Source material:
● ● ● ● ●
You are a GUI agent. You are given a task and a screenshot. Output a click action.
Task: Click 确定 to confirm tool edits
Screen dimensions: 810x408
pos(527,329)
● ● ● ● ●
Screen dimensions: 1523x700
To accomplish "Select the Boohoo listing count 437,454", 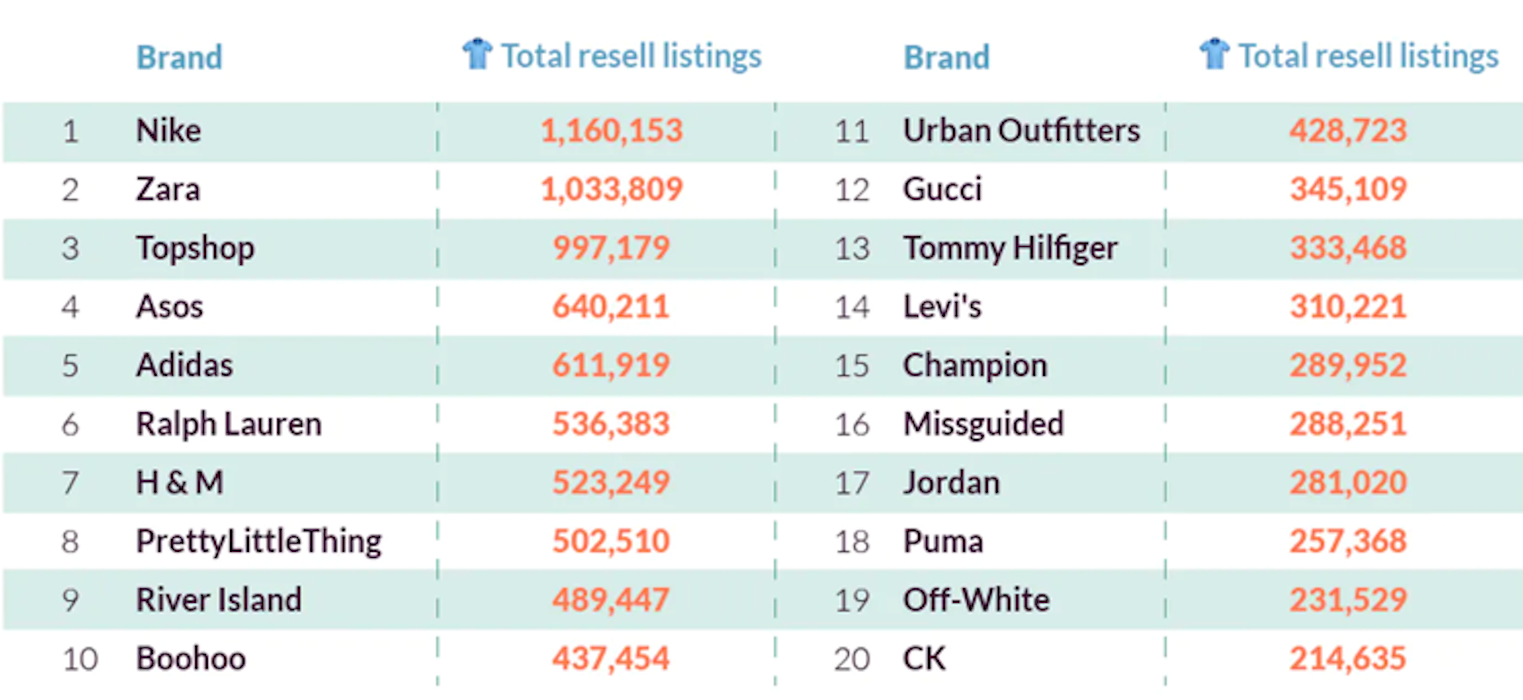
● ● ● ● ●
Each line from the one that contains "Screen dimensions: 1523x700" down to the one that contains "the Boohoo listing" is to be returned exactly as it stands above, both ends included, with pictures removed.

Output of the task:
Screen dimensions: 1523x700
To accomplish "Select the Boohoo listing count 437,454", 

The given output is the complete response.